La intervención de Estados Unidos para apoyar el yen japonés marca un cambio significativo en la política económica del país, siendo esta la primera vez en casi tres décadas que se realiza una acción de este tipo. La Administración Trump, en una operación coordinada con el Gobierno japonés, adquirió yenes y vendió euros de sus reservas internacionales para detener el descenso de la moneda nipona, que ha alcanzado su nivel más bajo frente al dólar desde 1986.
Desde 2012, el yen ha perdido alrededor del 51% de su valor frente al dólar, un periodo en el que ha sido testigo de una notable depreciación. Actualmente, el tipo de cambio se sitúa en aproximadamente 0,0063 dólares por yen o 0,0054 euros. Esta acción representa la primera colaboración monetaria entre Washington y Tokio para fortalecer la divisa japonesa desde al menos 1998.

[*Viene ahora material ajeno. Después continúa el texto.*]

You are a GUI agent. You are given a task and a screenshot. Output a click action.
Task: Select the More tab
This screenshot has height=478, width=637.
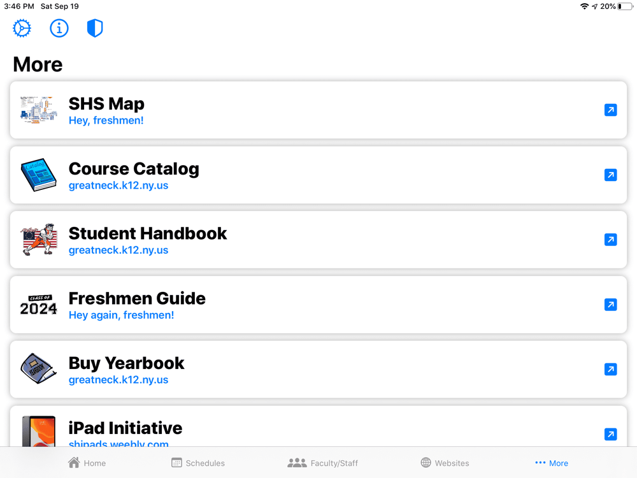click(552, 463)
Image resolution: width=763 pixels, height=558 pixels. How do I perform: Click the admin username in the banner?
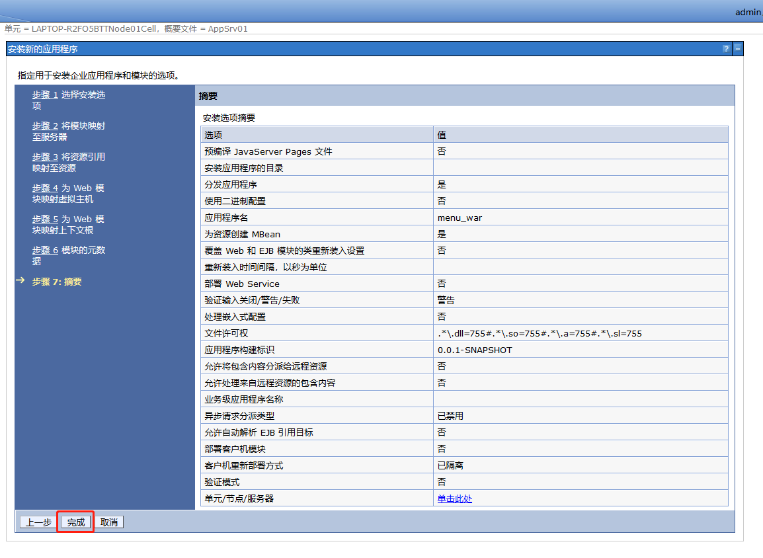click(x=747, y=12)
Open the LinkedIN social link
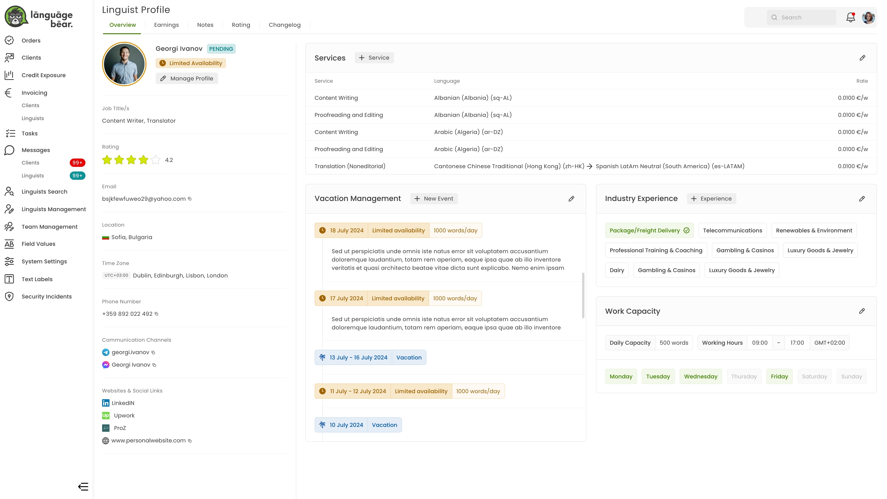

Donald Trump justificó esta decisión durante un vuelo en el Air Force One, afirmando que su país actuó debido a la buena relación que mantiene con Japón. Describió la intervención como un gesto de amistad y un apoyo a la economía global, reafirmando que Japón había solicitado ayuda ante la debilidad de su moneda. Trump resumió la acción en la frase: "Siempre vamos a estar ahí para Japón".
El secretario del Tesoro, Scott Bessent, también indicó que la Casa Blanca considera que la estabilidad financiera de Japón es parte de los intereses estratégicos de Estados Unidos. La intervención se realizó en un contexto de creciente preocupación por un posible contagio financiero en Asia y nuevas ventas de deuda estadounidense, lo que subraya la importancia de mantener la confianza en los mercados asiáticos.

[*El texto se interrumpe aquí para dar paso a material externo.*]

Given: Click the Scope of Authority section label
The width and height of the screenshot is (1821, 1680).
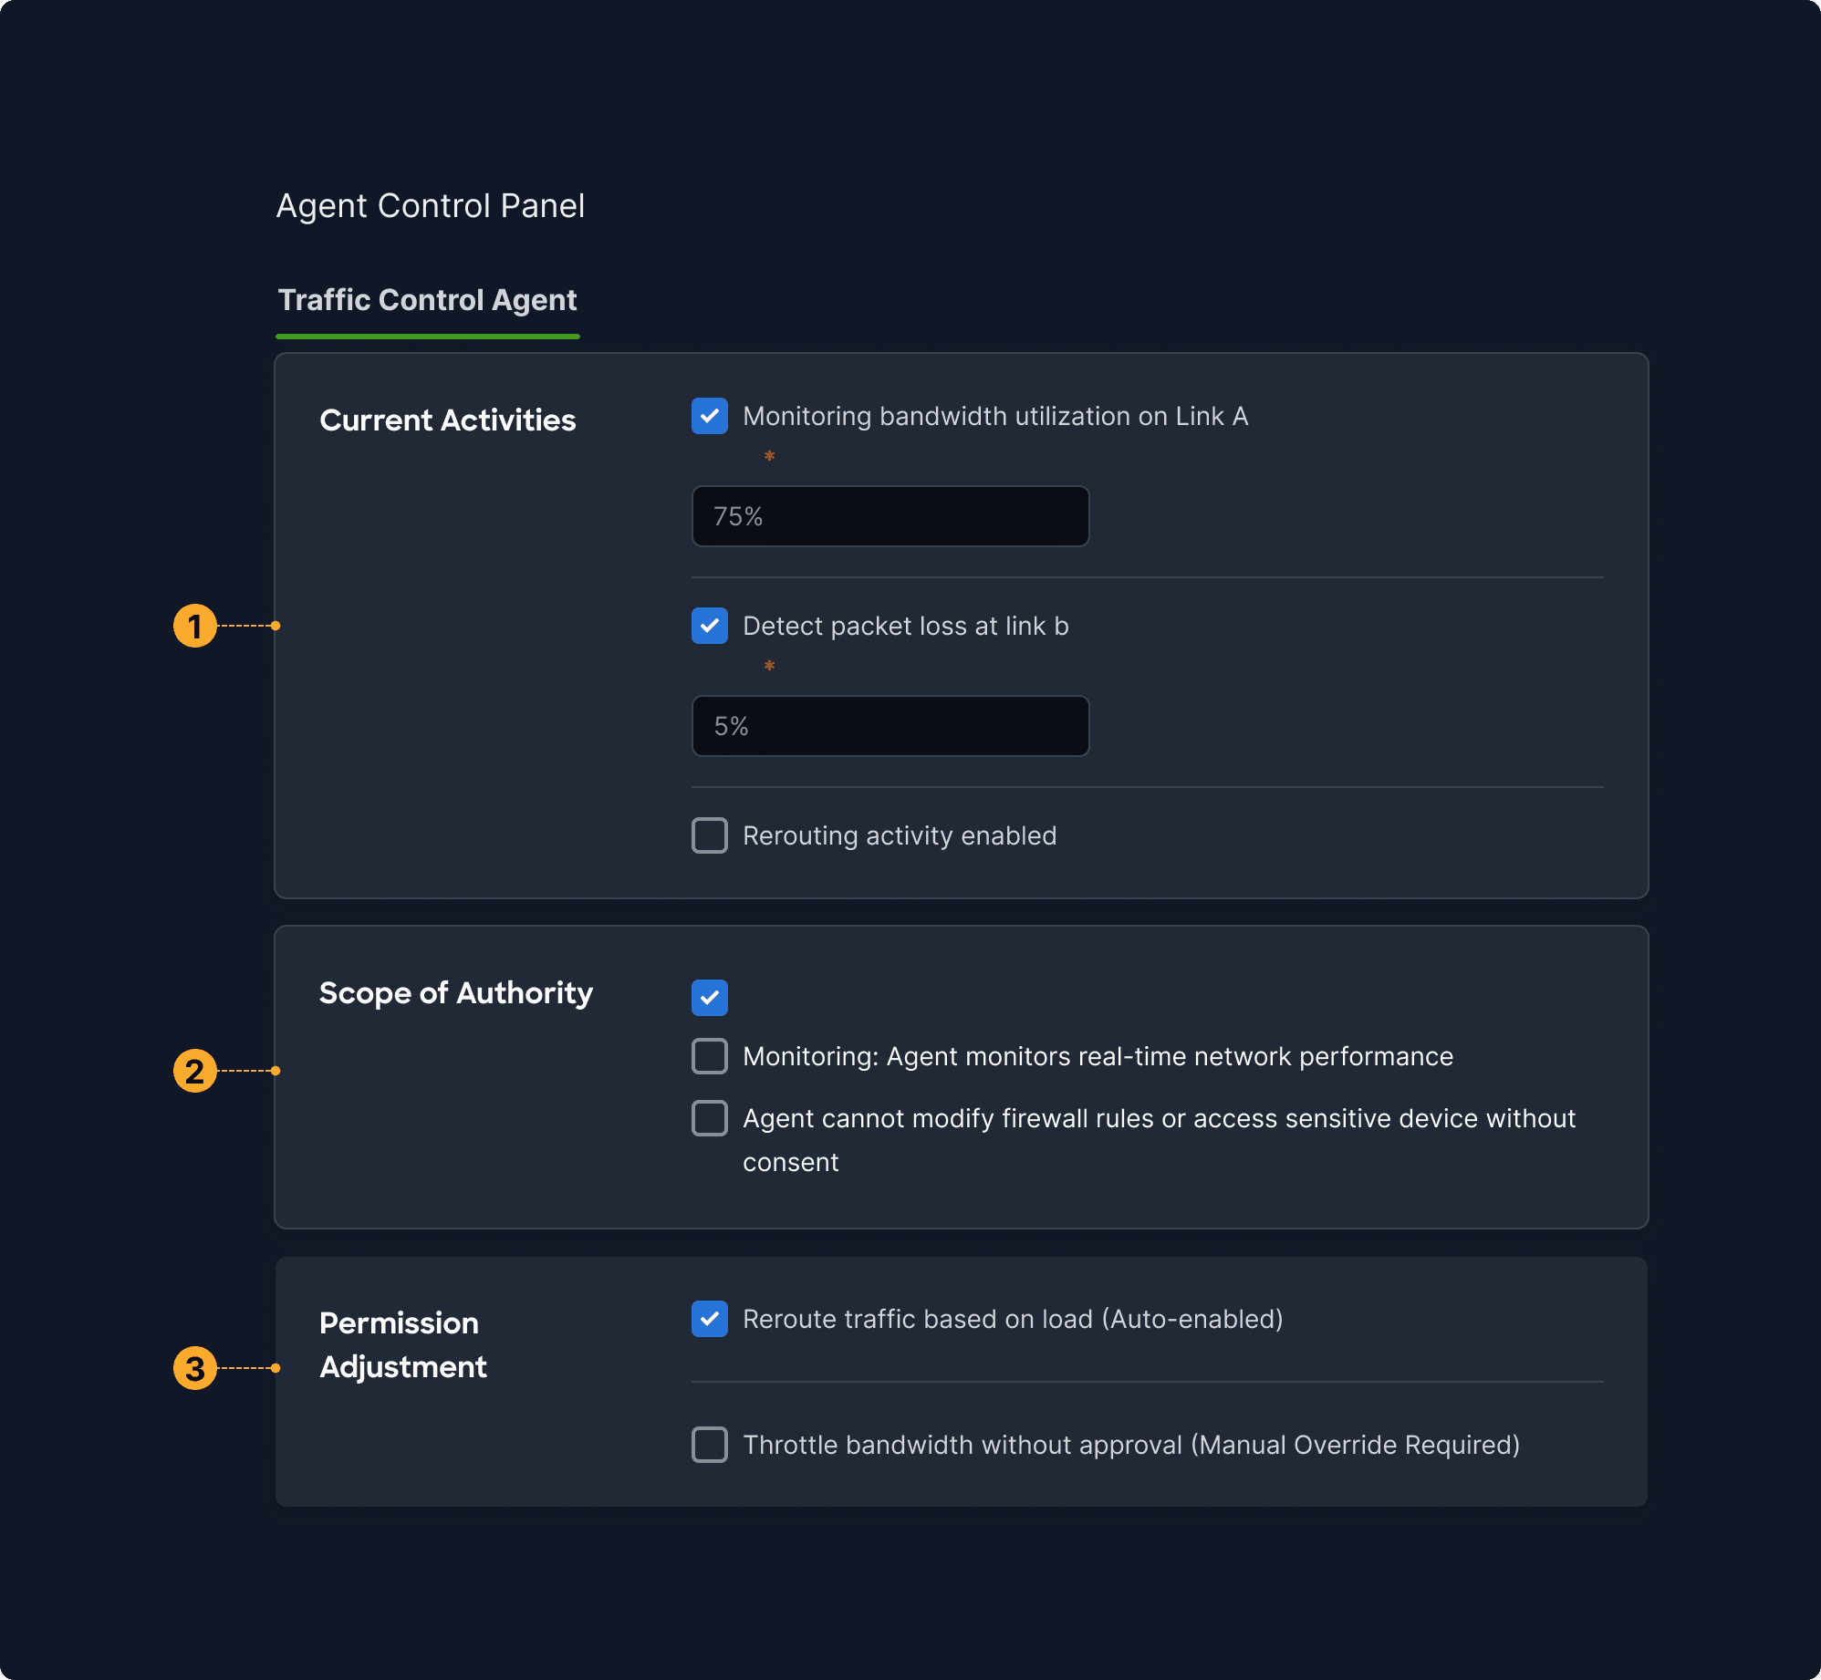Looking at the screenshot, I should 455,993.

La decisión de Trump de intervenir en el mercado de divisas refleja un cambio en la política económica habitual de su administración, que ha sido caracterizada por un enfoque nacionalista y aislacionista. Sin embargo, la urgencia de estabilizar el yen y evitar una mayor inestabilidad en la región ha llevado a esta acción inesperada.

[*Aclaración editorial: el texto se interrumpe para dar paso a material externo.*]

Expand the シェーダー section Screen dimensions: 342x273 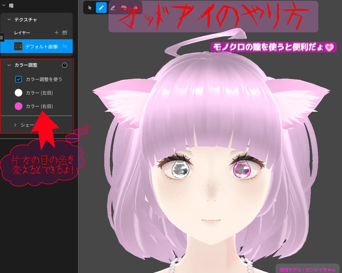15,125
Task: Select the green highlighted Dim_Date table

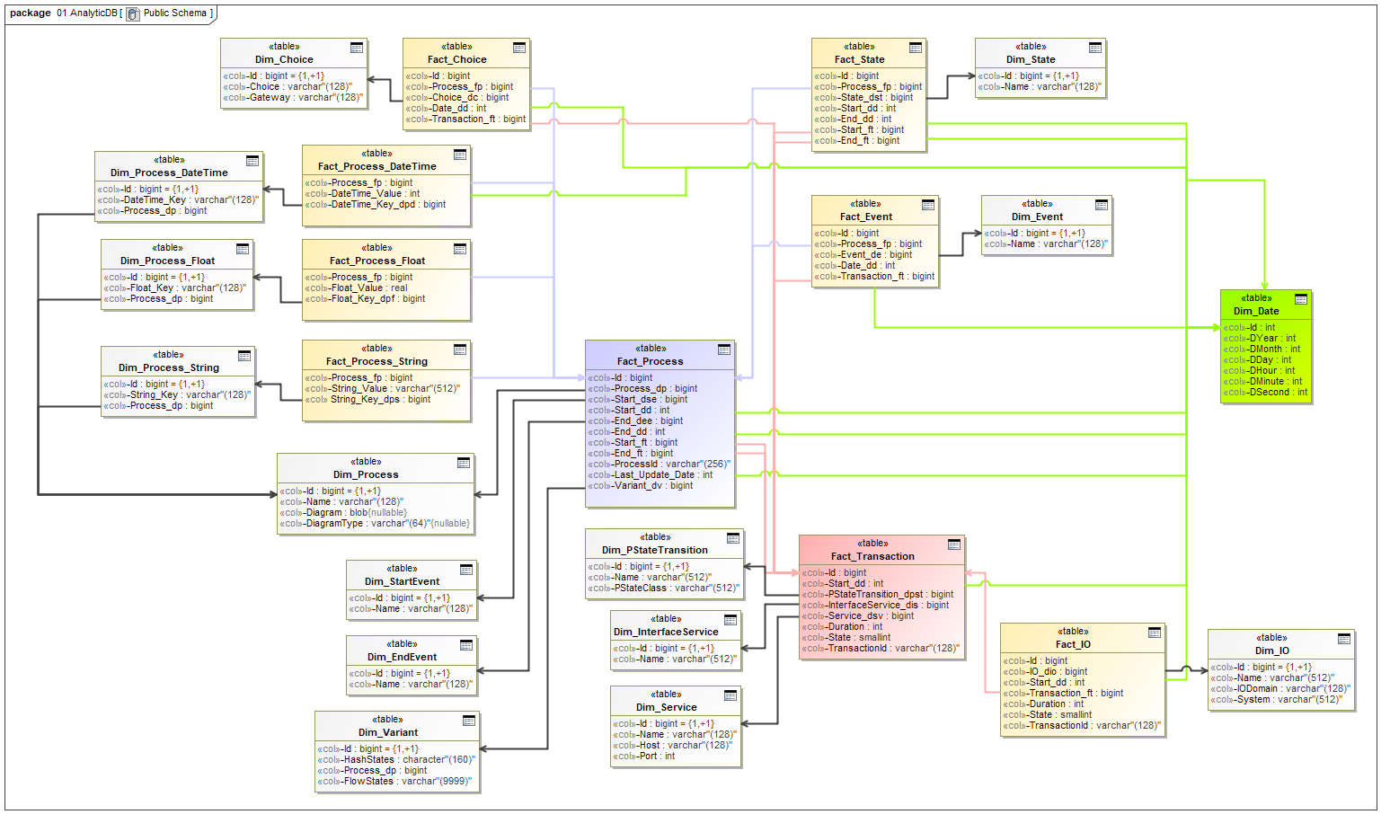Action: (1255, 310)
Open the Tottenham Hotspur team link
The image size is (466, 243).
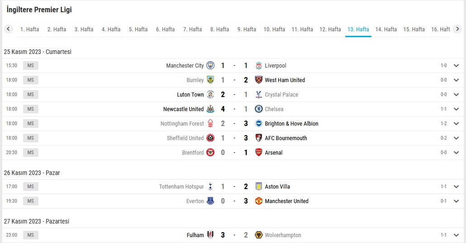pyautogui.click(x=181, y=187)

Contexto: La relación entre Japón y Estados Unidos ha sido históricamente significativa, con una estrecha colaboración en temas económicos y de seguridad. Japón es uno de los principales socios comerciales de EE.UU., y su estabilidad económica es crucial no solo para la región asiática, sino también para la economía global. La intervención en el mercado de divisas se produce en un momento en que los mercados internacionales enfrentan desafíos significativos, lo que hace que la colaboración entre ambas naciones sea aún más relevante.